Reproduce every entry below, replacing each occurrence of "食堂承包" with "食堂托管" and leaving all other text unchanged. Omit the pictures from your reproduction.

## PROVIDED MATERIAL
┌────────
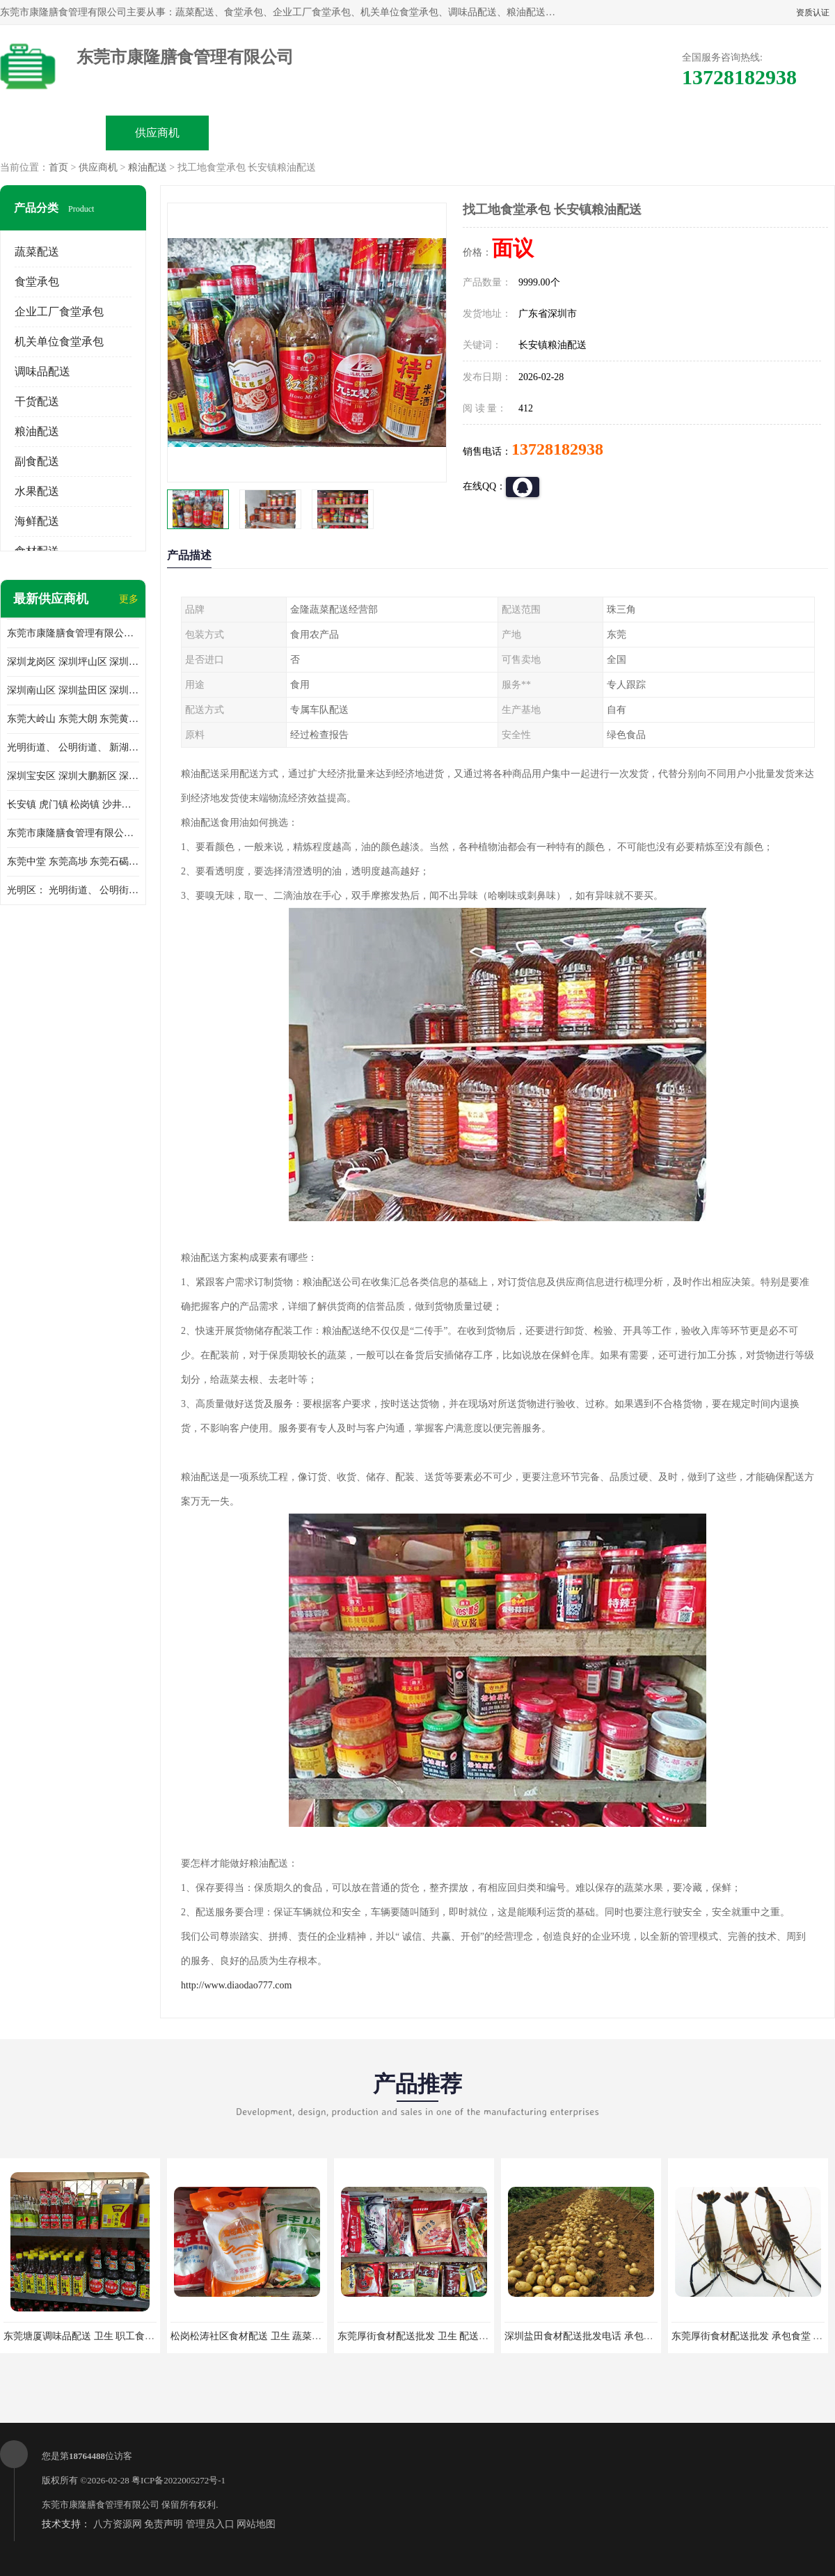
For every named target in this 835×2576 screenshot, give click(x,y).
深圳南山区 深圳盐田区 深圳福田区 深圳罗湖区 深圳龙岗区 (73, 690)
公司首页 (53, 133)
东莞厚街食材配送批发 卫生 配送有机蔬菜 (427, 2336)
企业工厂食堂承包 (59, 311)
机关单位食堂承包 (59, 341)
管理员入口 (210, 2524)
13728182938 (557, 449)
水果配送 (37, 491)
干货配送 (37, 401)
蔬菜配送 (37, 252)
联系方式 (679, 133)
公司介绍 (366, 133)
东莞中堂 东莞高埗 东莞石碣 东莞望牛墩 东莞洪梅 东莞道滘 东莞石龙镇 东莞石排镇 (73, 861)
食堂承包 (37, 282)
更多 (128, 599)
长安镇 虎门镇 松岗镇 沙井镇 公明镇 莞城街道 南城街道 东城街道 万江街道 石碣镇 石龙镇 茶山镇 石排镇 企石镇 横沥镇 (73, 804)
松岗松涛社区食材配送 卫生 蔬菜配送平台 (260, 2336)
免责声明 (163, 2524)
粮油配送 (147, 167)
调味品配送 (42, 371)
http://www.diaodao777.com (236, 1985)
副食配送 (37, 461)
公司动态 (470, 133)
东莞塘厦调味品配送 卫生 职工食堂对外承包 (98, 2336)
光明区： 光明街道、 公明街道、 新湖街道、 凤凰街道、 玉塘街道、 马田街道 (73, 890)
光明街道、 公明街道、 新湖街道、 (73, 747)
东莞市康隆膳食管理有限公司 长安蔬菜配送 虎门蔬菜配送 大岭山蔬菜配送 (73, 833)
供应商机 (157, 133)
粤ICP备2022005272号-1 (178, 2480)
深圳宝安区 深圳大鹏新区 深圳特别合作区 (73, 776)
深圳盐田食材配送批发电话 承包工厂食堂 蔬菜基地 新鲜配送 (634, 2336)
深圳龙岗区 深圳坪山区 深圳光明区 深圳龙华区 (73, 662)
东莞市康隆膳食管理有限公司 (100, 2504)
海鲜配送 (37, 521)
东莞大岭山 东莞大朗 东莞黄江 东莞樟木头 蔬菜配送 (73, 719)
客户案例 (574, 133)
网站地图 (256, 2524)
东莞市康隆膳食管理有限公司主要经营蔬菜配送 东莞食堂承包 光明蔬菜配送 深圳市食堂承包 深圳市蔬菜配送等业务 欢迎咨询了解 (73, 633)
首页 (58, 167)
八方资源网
└────────
## WORKED SOLUTION
For every named target in this 835×2576 screenshot, give click(x,y).
深圳南山区 深圳盐田区 深圳福田区 深圳罗湖区 深圳龙岗区 (73, 690)
公司首页 (53, 133)
东莞厚街食材配送批发 卫生 配送有机蔬菜 (427, 2336)
企业工厂食堂托管 (59, 311)
机关单位食堂托管 (59, 341)
管理员入口 (210, 2524)
13728182938 (557, 449)
水果配送 (37, 491)
干货配送 (37, 401)
蔬菜配送 (37, 252)
联系方式 (679, 133)
公司介绍 (366, 133)
东莞中堂 东莞高埗 东莞石碣 东莞望牛墩 东莞洪梅 东莞道滘 东莞石龙镇 东莞石排镇 (73, 861)
食堂托管 (37, 282)
更多 (128, 599)
长安镇 虎门镇 松岗镇 沙井镇 公明镇 莞城街道 南城街道 东城街道 万江街道 石碣镇 石龙镇 茶山镇 石排镇 企石镇 横沥镇 (73, 804)
松岗松涛社区食材配送 卫生 蔬菜配送平台 (260, 2336)
免责声明 (163, 2524)
粮油配送 (147, 167)
调味品配送 (42, 371)
http://www.diaodao777.com (236, 1985)
副食配送 (37, 461)
公司动态 (470, 133)
东莞塘厦调味品配送 卫生 职工食堂对外承包 (98, 2336)
光明区： 光明街道、 公明街道、 新湖街道、 凤凰街道、 玉塘街道、 马田街道 (73, 890)
光明街道、 公明街道、 新湖街道、 (73, 747)
东莞市康隆膳食管理有限公司 长安蔬菜配送 虎门蔬菜配送 大岭山蔬菜配送 (73, 833)
供应商机 (157, 133)
粤ICP备2022005272号-1 (178, 2480)
深圳宝安区 深圳大鹏新区 深圳特别合作区 (73, 776)
深圳盐田食材配送批发电话 承包工厂食堂 蔬菜基地 新鲜配送 (634, 2336)
深圳龙岗区 深圳坪山区 深圳光明区 深圳龙华区 (73, 662)
东莞市康隆膳食管理有限公司 (100, 2504)
海鲜配送 (37, 521)
东莞大岭山 东莞大朗 东莞黄江 东莞樟木头 蔬菜配送 (73, 719)
客户案例 (574, 133)
网站地图 (256, 2524)
东莞市康隆膳食管理有限公司主要经营蔬菜配送 东莞食堂托管 光明蔬菜配送 深圳市食堂托管 深圳市蔬菜配送等业务 欢迎咨询了解 (73, 633)
首页 (58, 167)
八方资源网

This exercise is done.